The initial adjustment period may take time for a new field/technology but if people work for a while there, they may just end up liking it. “There are capable people within Bosch and I am confident that the number of those transiting to new skills will be impressive,” he declares.

‘Global auto output will shrink in 2020’

Bosch expects global automotive production to shrink in 2020 for the third year in a row.

This year, the company is forecasting a further decline of 2.6 per cent to some 89 million vehicles worldwide – almost 10 million units less than in 2017. Bosch is expecting this level to remain constant over the next few years, and does not anticipate any increase in global automotive production before 2025.

It was precisely a month ago that this forecast was made, during the company’s annual results for 2019. Volkmar Denner, CEO of Bosch, also spoke of the future of mobility. “Tomorrow’s mobility will be not only electrified and automated, but also connected and personalised,” he said. However, he warned that the road to the mobility of the future presents the automotive industry with some major challenges.

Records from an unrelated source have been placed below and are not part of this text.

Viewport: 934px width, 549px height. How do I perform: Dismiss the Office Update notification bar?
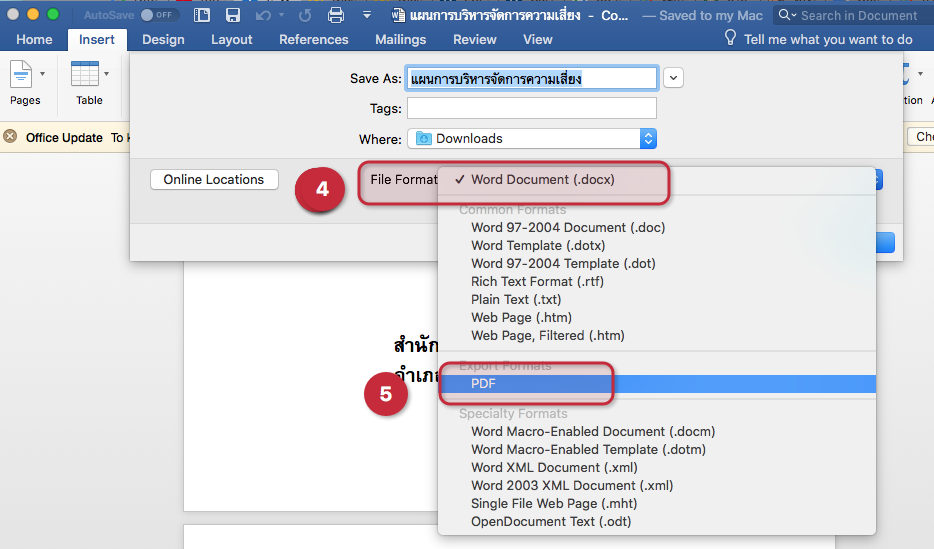coord(10,137)
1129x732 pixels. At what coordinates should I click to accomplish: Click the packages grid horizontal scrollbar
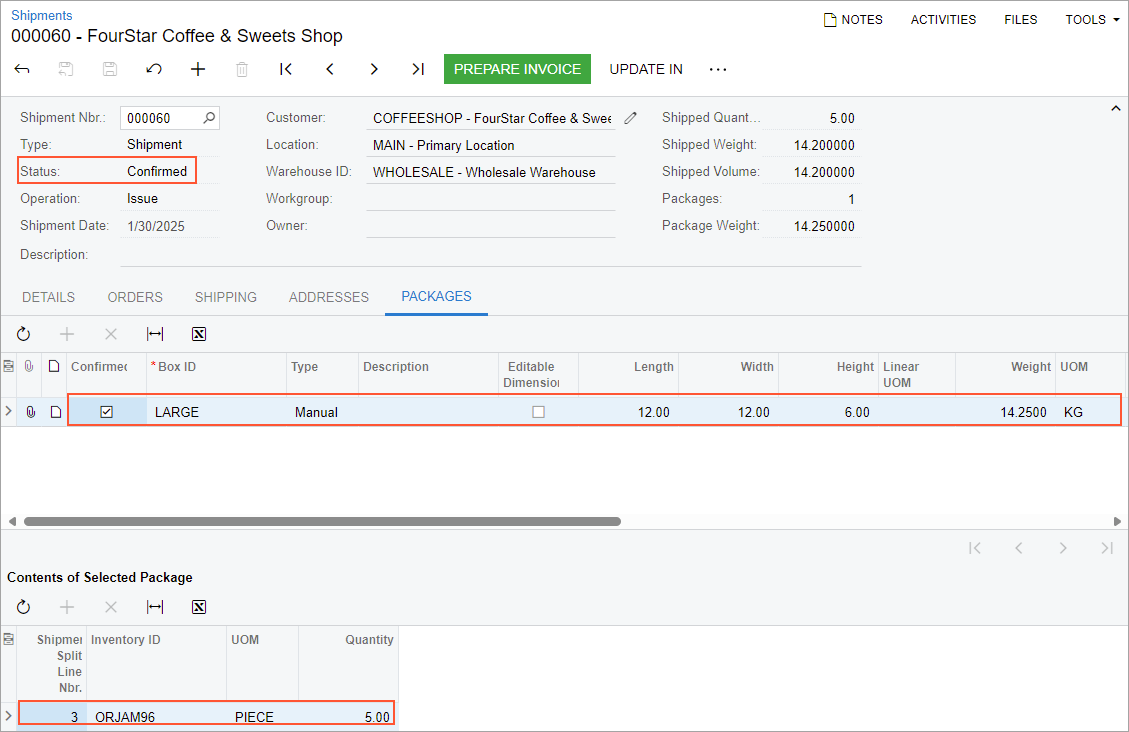point(322,521)
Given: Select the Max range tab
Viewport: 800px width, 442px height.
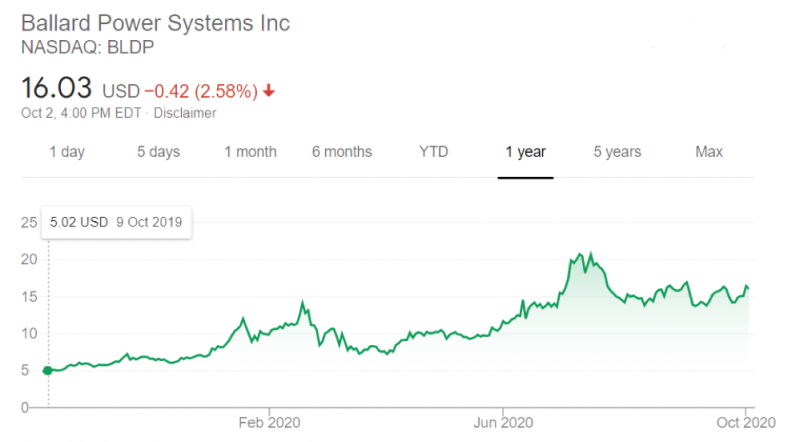Looking at the screenshot, I should (709, 152).
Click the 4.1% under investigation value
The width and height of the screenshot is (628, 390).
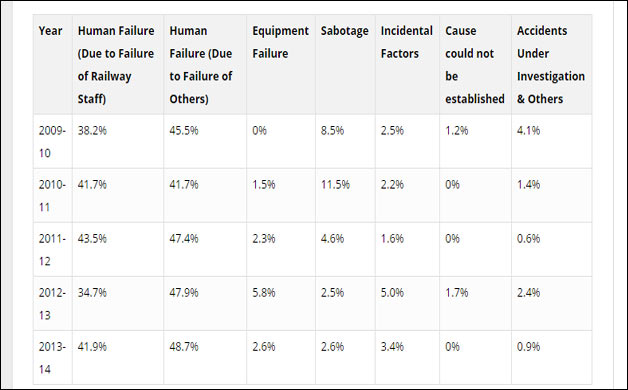(x=528, y=131)
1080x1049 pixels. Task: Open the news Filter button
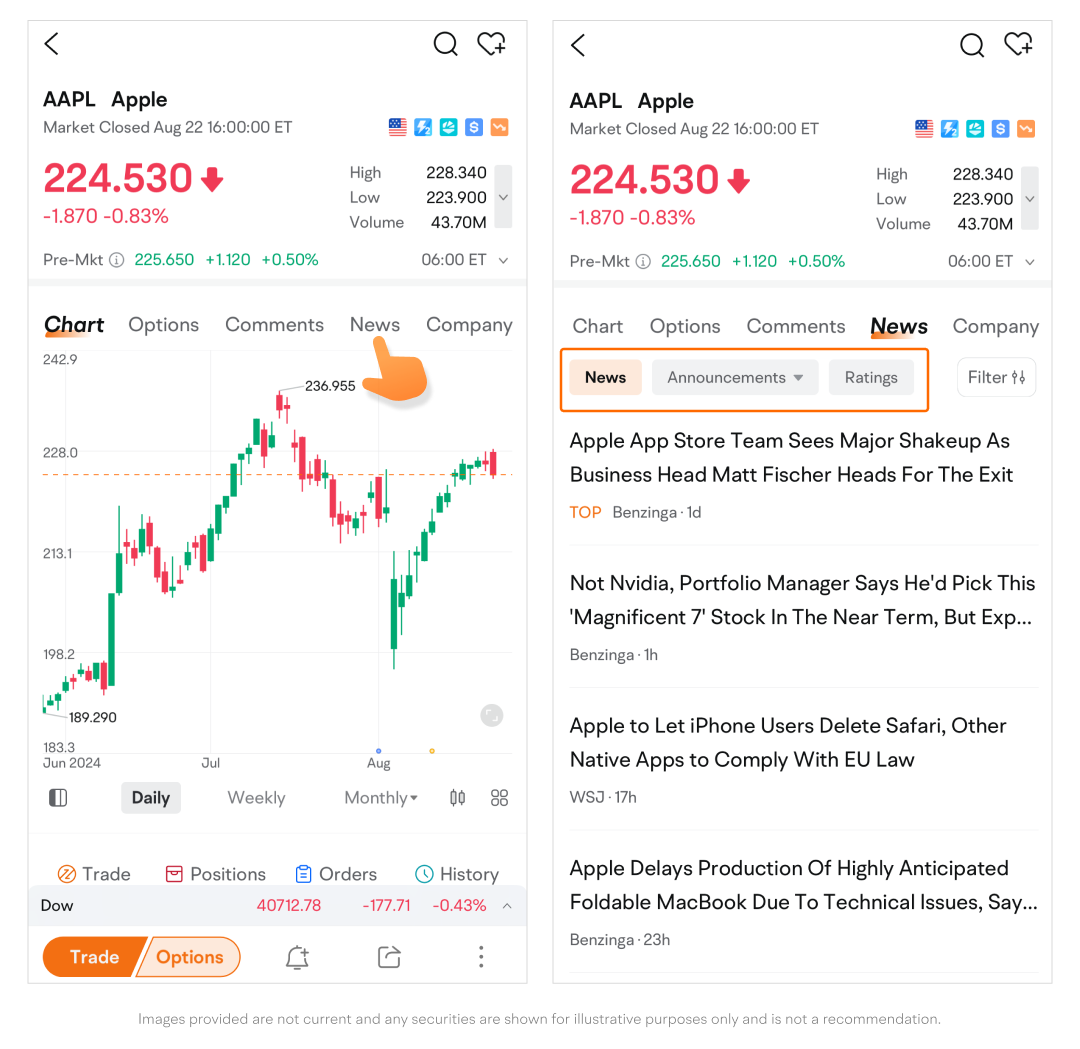(x=996, y=377)
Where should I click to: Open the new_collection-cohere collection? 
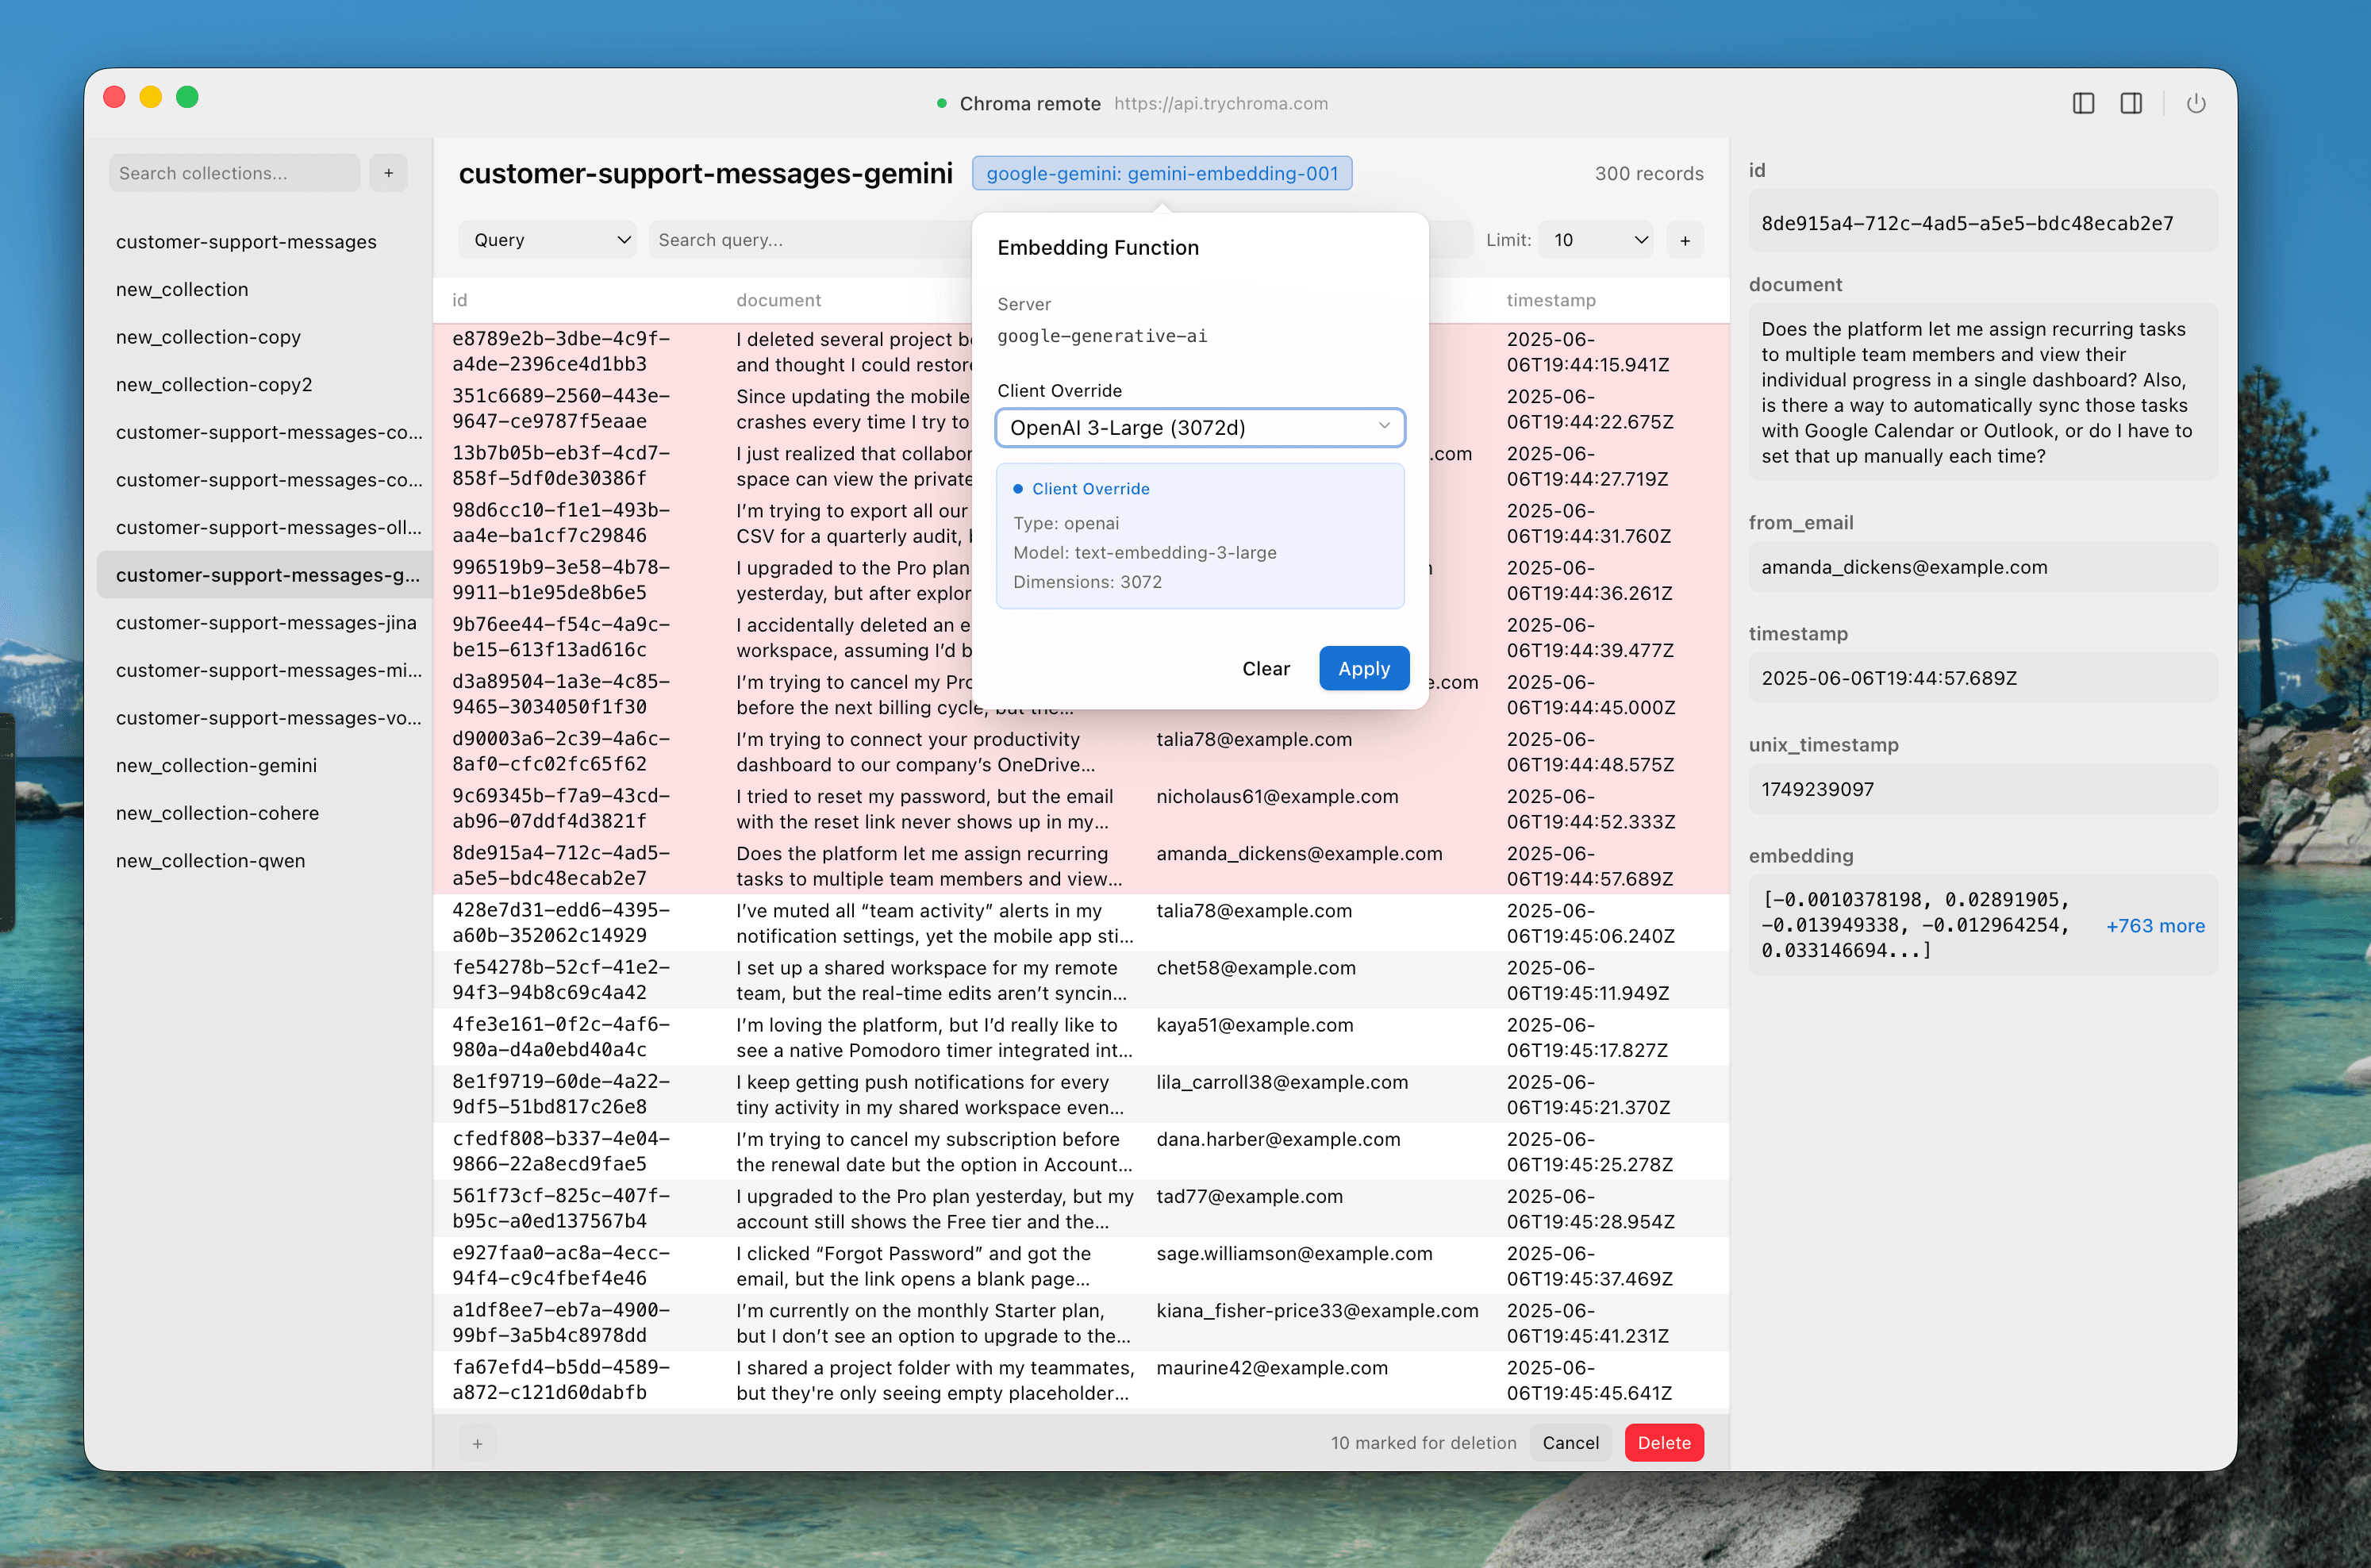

First, irrational arguments about the car have stifled any level-headed, nuanced debate about road traffic. Second, the industry needs more time to manage the transition.

“Particularly when it comes to jobs, a process as fundamental as the transition to electromobility cannot be achieved overnight,” reiterated Denner. Third, the economic situation is exacerbating the need for structural change in the industry.

“The move to alternative mobility will not be the end of mobility – and certainly not the end of the car,” Denner said, adding that Bosch is still well-positioned in its quest to be a leading provider of mobility solutions.

“For the foreseeable future, the car will remain the number one means of transport – and has excellent prospects of becoming an even safer, more convenient, and more eco-friendly means of transport,” he added.